Le nom RailClean pour désigner le service de nettoyage des CFF était déjà agaçant, comme toutes les innombrables appellations anglicisantes désormais adoptées par les organismes fédéraux ; mais ça restait bénin, juste de quoi faire monter les tours à quelques attardés refusant l’évidence, à savoir que l’anglais, surtout parlé avec un poil de raideur alémanique (sviss au lieu de swiss, si vous voyez ce que je veux dire), est désormais la langue où se dit ce qui importe en Svitzerland.
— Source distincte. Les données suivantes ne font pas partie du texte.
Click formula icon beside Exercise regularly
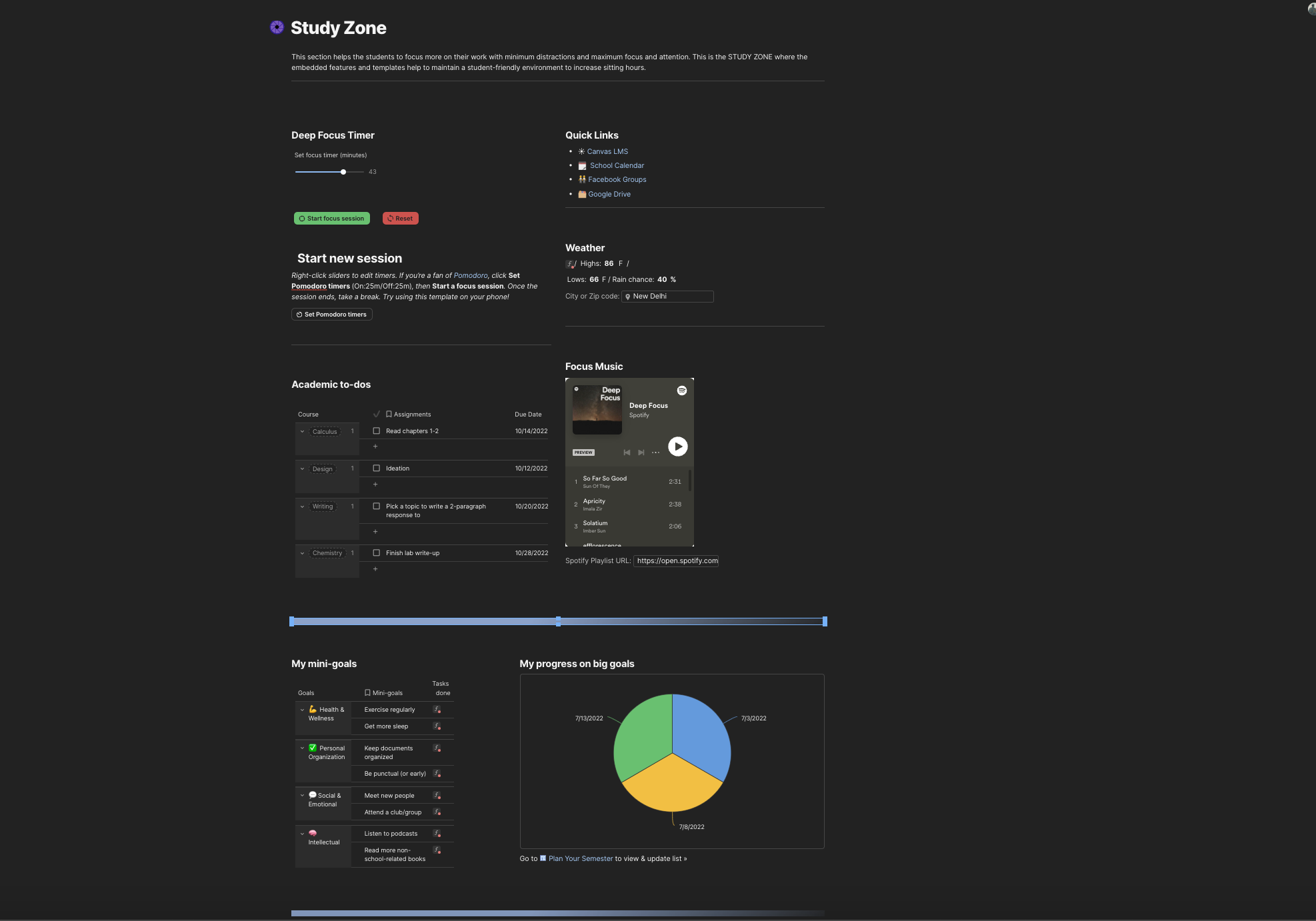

Avec RailFit, le nom choisi (par McKinsey, si ça se trouve) pour le programme d’économies de l’entreprise susmentionnée, c’est beaucoup plus grave, nous touchons à l’anthropologie.
Il n’y aura plus, comme disait l’autre, ni Alémanique, ni Romand (ça casse le rythme de l’envolée, mais ajoutons : ni Tessinois), ni technicienne de surface ni chirurgien cardiaque, ni homme ni femme bien sûr, etc. etc. , car vous serez, toutes et tous, des exemplaires humains fit. Dès lors, les craintes d’un accroissement de la «déshumanisation», exprimées par le syndicat de la branche, ont en réalité quelque chose de pathétique : comme si ça ne faisait pas un bail que la définition de l’«humain» n’a plus grand-chose à voir avec cette vieille lune qu’est l’humanisme. L’«humain», de nos jours, c’est l’efficace, le sans états d’âme, le dégraissé.
Je ne connais rien à la politique des transports, ni aux problèmes particuliers des CFF, dont le patron, Andreas Meyer, semble avoir très peu de ventre, je ne sais pas si vous l’avez vu sur les photos. Mis à part son salaire, qui fait un peu gras, il a l’air d’une publicité vivante pour la fittisation de son entreprise. Mais je m’égare. Point de vue rationalité économique, il est possible que les CFF n’aient pas tout tort. Ce qui me fait dresser les cheveux sur la tête, c’est la conception du monde dont s’inspire leur stratégie de communication. J’en viens presque à éprouver de la sympathie pour Donald Trump, dont le bulletin de santé révèle qu’il a quelques kilos en trop.